* **GOAL OF THE EXERCISE**: Every line of the entries that holds the word "Club" is to be copied.

* **AVAILABLE DATA**:
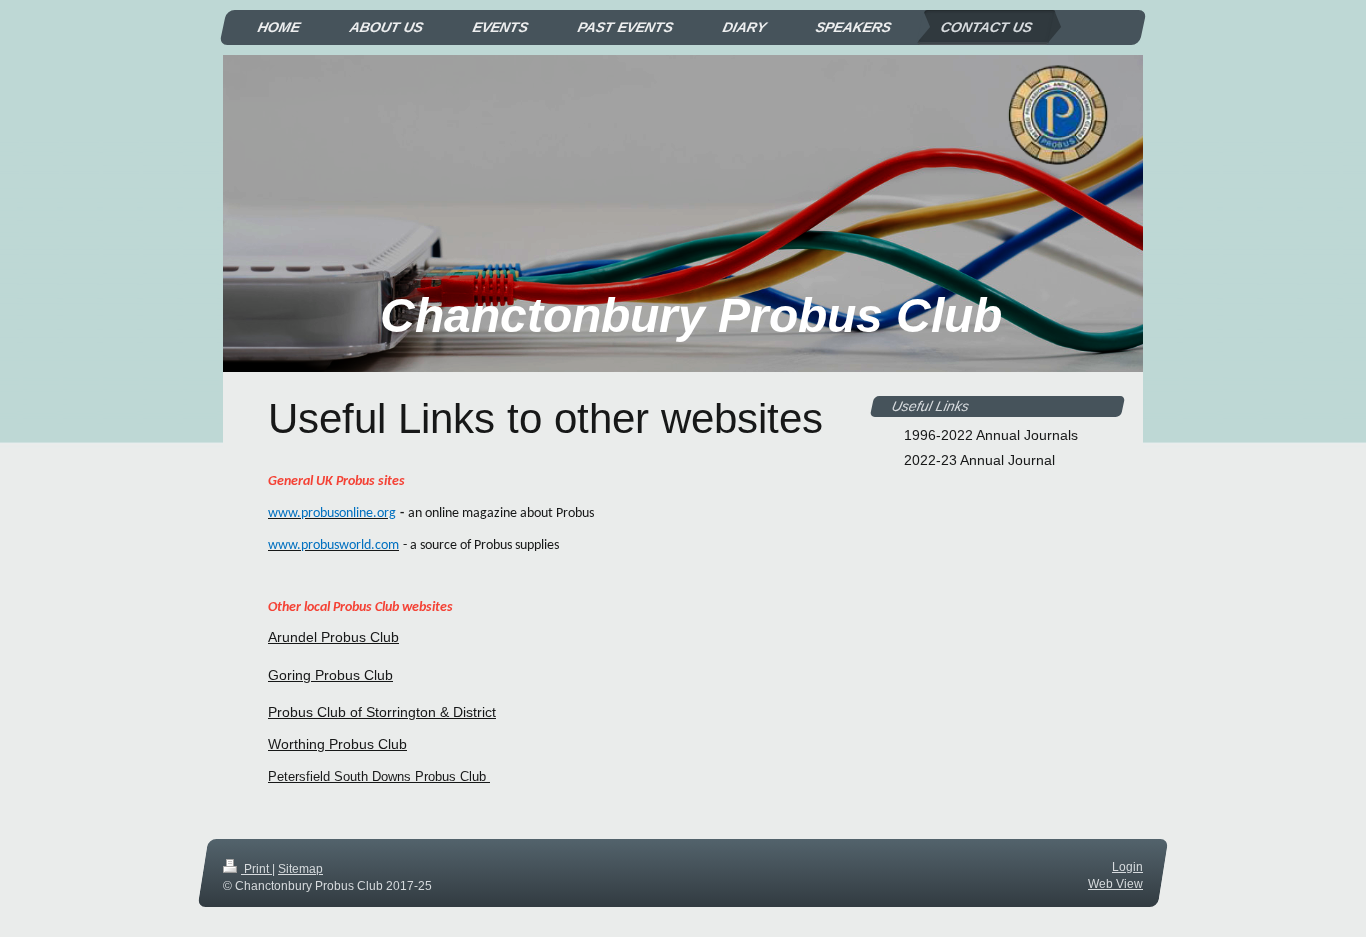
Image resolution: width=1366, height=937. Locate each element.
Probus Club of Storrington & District (382, 712)
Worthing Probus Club (337, 744)
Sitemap (300, 869)
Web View (1115, 884)
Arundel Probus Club (333, 637)
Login (1127, 867)
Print (256, 869)
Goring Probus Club (330, 675)
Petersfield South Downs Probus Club (379, 776)
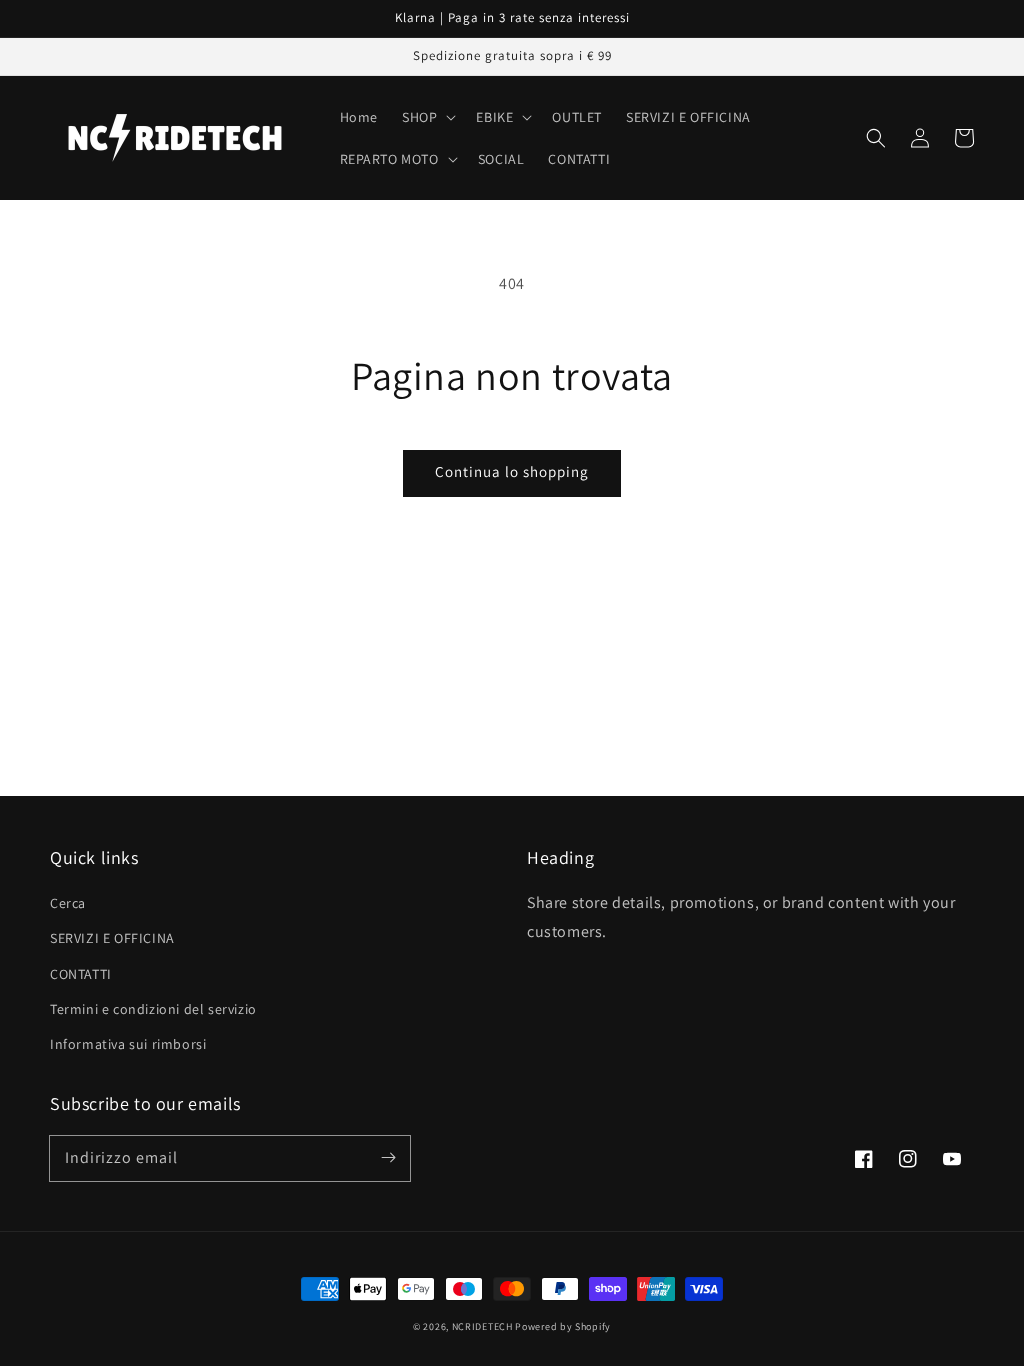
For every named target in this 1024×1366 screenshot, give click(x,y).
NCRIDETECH (482, 1326)
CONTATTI (81, 974)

* **REPLY**:
Probus Club of Storrington & District (382, 712)
Worthing Probus Club (337, 744)
Arundel Probus Club (333, 637)
Goring Probus Club (330, 675)
Petersfield South Downs Probus Club (379, 776)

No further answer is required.